El cuerpo pasa por momentos en los que se resiste a seguir. El corazón palpita de tal manera que se siente en la garganta, como si necesitara más espacio para realizar sus funciones. Entonces, los pulmones se agotan y el cerebro nos hace creer que esa es la seña para renunciar. Para dar la vuelta y regresar. Ahí, las mínimas técnicas de respiración se convierten en bastón y regresa la calma. Uno siente que es capaz de seguir adelante, insisto, por la esperanza de lo que hay allá, arriba.
Una vez arriba, todo puede ser muy distinto a lo anhelado. Cabe la posibilidad de que la ilusión nos pinte un destino en la altura que, al llegar, no coincida con la realidad. Nosotros subimos al cerro Las Nubes, en Jericó. Los retos de la subida, más difíciles para mí, se apaciguaban con la idea de llegar a un punto tan alto que pudiera ver la cordillera casi hasta los departamentos más cercanos. Pero, como un caminador experto sabría, elegimos una hora de subida en la que la niebla aún estaba muy tupida. Arriba, el paisaje era impresionante, pero absolutamente distinto al esperado. La neblina era tal que en pocos segundos dejábamos de ver lo que había a cinco metros de distancia.
La satisfacción por llegar significó también la serenidad para abrazar un paisaje distinto al imaginado. Es decir, no pudimos ver la extensión de las montañas, pero vivimos, ahí, la belleza de sentirse rozado por la nube que salía de la parte alta del bosque en dirección al cielo. Entonces, de nuevo, la realidad explicada con la metáfora: tal vez, después del camino recorrido, la meta no necesariamente sea la que uno planeó, pero al punto al que se llega es el correcto si recurrimos a la serenidad para asimilar el novedoso escenario.
Regresar, ahora cuesta abajo, parecía más sencillo. Pero es ingenuo asumirlo con esa contundencia. Aprender a bajar implica renuncia y una mayor conciencia de la compañía. Uno es más fuerte cuando cuenta con la mano cariñosa que da apoyo. Hay espacios en los que se combinan lo húmedo, lo estrecho y lo empinado. Caída fija. Pero saberse acompañado, soportado, es sentir seguridad y determinación. Se es capaz porque, por ejemplo, la poca habilidad de uno se compensa con la fuerza del otro.
Vivir la montaña tiene otra sorpresa: la compañía se presenta en diversas formas y cuerpos.
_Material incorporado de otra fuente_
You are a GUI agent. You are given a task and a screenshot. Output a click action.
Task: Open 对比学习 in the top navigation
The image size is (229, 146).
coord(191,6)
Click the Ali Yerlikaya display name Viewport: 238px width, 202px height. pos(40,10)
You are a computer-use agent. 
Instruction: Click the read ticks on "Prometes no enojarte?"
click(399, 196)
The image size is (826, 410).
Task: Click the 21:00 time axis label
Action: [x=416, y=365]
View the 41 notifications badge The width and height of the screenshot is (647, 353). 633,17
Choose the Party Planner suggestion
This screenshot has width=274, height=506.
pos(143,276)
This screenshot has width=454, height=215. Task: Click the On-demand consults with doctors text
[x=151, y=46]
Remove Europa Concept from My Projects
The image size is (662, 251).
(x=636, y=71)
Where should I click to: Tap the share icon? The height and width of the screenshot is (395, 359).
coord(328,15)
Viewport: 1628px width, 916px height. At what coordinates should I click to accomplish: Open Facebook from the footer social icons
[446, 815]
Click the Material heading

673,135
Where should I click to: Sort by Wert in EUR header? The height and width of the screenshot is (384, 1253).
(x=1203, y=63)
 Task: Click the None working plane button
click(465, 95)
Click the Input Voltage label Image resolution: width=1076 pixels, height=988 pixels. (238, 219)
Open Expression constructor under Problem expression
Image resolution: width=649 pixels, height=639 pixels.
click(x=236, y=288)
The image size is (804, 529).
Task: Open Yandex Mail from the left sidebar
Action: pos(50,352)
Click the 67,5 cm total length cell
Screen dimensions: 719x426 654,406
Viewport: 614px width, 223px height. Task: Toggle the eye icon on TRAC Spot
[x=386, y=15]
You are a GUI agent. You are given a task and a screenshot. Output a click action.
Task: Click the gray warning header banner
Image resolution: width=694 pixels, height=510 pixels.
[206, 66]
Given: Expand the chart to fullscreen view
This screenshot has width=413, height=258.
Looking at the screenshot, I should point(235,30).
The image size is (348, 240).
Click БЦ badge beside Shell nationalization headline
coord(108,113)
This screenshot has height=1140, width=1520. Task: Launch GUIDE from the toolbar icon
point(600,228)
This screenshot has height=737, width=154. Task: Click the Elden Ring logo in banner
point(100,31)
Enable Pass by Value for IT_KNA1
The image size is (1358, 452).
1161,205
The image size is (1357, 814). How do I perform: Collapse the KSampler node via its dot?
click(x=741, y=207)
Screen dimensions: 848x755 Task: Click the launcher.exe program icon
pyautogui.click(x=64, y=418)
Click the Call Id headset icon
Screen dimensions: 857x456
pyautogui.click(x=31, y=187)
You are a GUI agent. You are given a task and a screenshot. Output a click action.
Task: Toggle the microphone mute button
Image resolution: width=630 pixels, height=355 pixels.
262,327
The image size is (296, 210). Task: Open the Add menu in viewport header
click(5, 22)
Cuando empezamos a subir apareció un perrito que nos guio por el camino, nos mostró los recovecos. Silencioso, ágil, estuvo con nosotros desde el punto de inicio hasta que regresemos al mismo punto. Fue alegría, motivo de risas y, sobre todo, fue ejemplo de lo adecuado: estuvo el tiempo que era, ni más ni menos. Fue, sin saberlo, maestro de discreción; de la compañía que no hace espaviento ni bulla. Y en nuestros tiempos sí que necesitamos aprender de moderación.
Al final uno mira por el retrovisor y nota que no fue tan difícil. Que, a veces, las altas expectativas son motivo seguro de frustración; pero, precisamente la vida nos enseña a modular las primeras para mermar las segundas. Uno, abajo, mira la montaña que se impone y comprende que el aprendizaje es otra metáfora: no es la cima, es el camino.